### [WHAT TO PRODUCE]
Find "Open the Prescription Uploaded row", then copy its line and every later line of the entries exactly through the end, leaving all pictures out.

### [DATA TO USE]

"""

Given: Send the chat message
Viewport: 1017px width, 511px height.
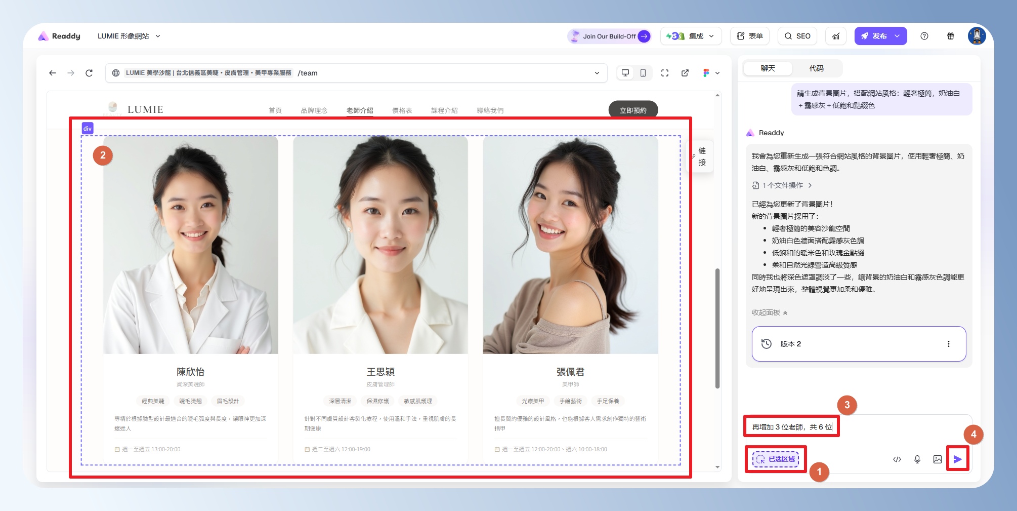Looking at the screenshot, I should tap(957, 459).
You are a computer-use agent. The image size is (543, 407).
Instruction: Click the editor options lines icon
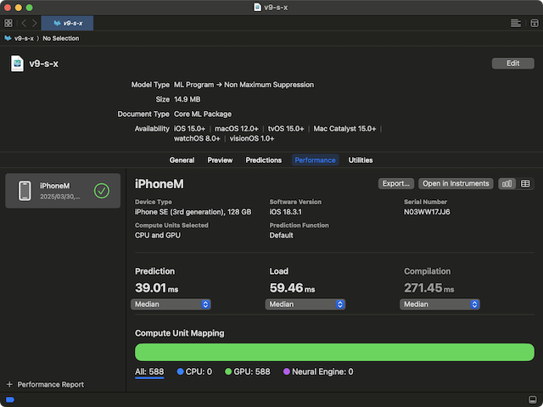[x=515, y=23]
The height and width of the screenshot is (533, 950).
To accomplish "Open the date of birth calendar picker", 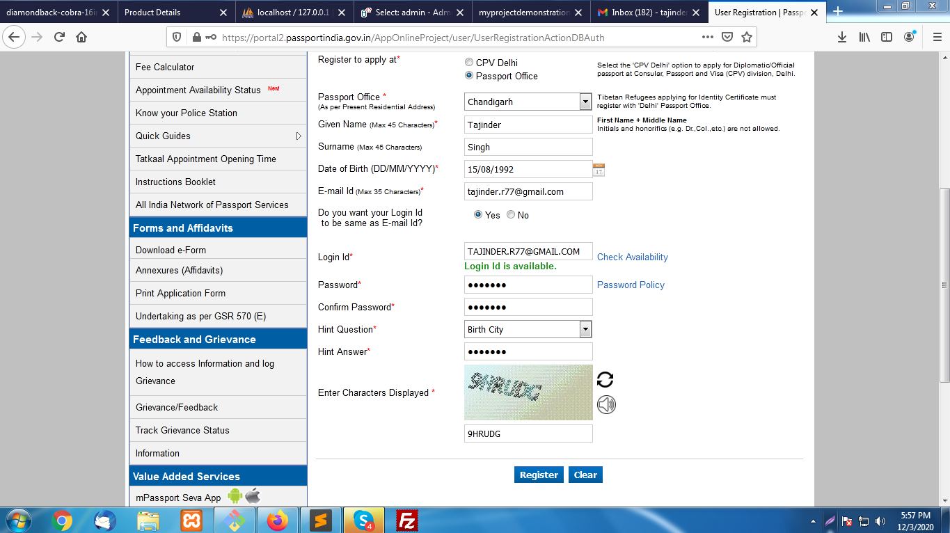I will [x=599, y=169].
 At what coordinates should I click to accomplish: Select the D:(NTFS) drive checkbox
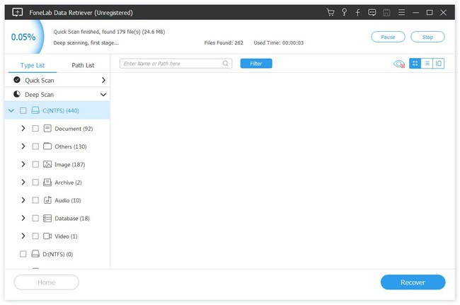click(23, 254)
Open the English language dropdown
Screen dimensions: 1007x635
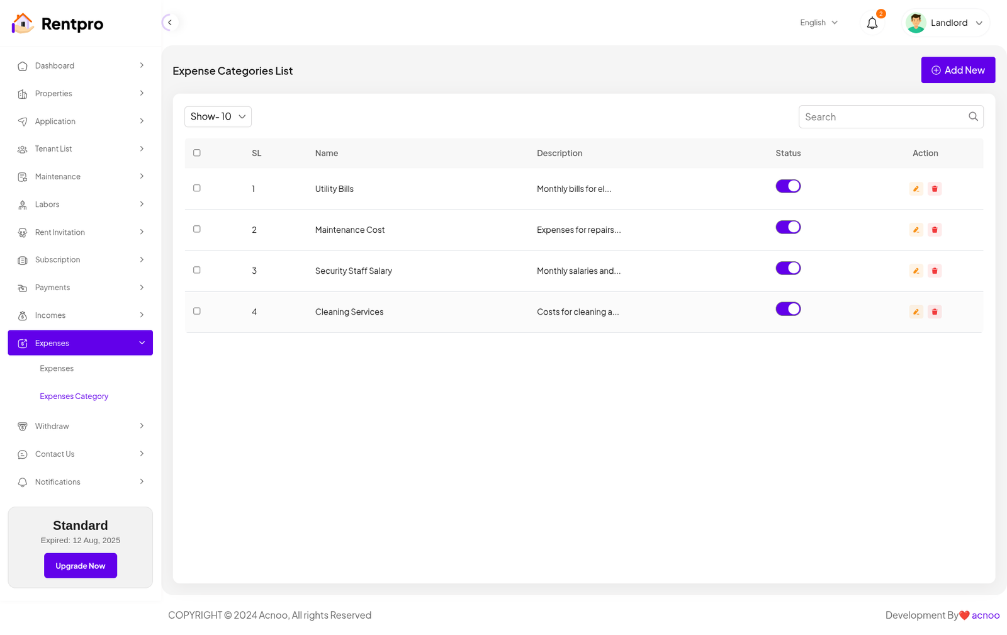click(818, 23)
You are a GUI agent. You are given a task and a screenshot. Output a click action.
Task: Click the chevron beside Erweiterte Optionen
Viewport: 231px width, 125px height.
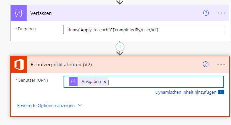(80, 105)
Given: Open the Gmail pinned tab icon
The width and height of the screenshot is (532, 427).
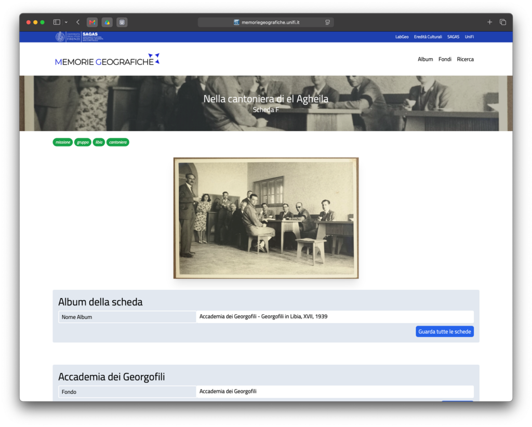Looking at the screenshot, I should click(92, 22).
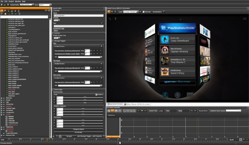
Task: Click the save icon in top toolbar
Action: [x=8, y=5]
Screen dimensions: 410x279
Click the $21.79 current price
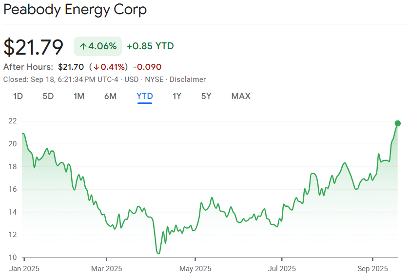[x=34, y=47]
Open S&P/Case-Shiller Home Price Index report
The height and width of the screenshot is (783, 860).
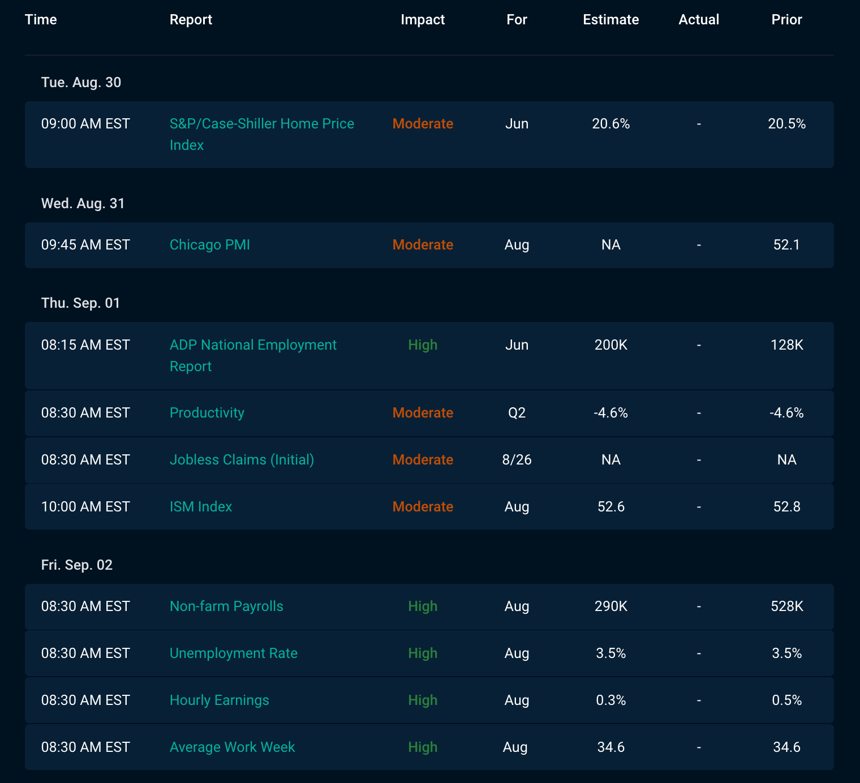(262, 134)
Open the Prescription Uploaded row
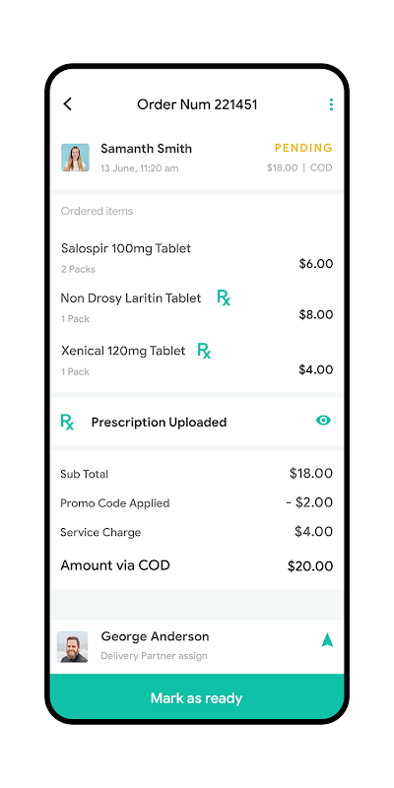 point(197,422)
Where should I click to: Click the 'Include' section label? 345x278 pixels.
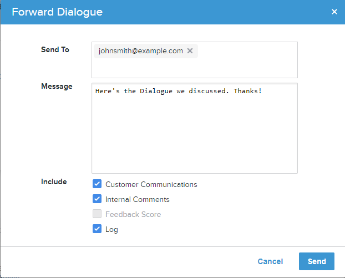tap(54, 181)
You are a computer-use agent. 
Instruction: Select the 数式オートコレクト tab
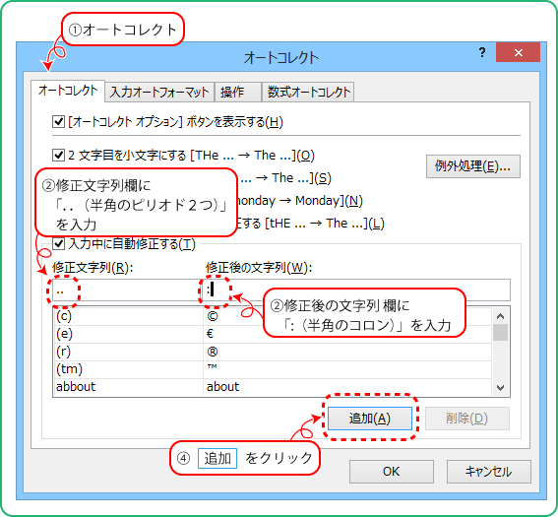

"""

### [RESULT FOR THIS EXERCISE]
Open the Prescription Uploaded row
 point(197,422)
Where should I click to: Click the 'Include' section label? 345x278 pixels.
tap(54, 181)
You are a computer-use agent. 
Instruction: Select the 数式オートコレクト tab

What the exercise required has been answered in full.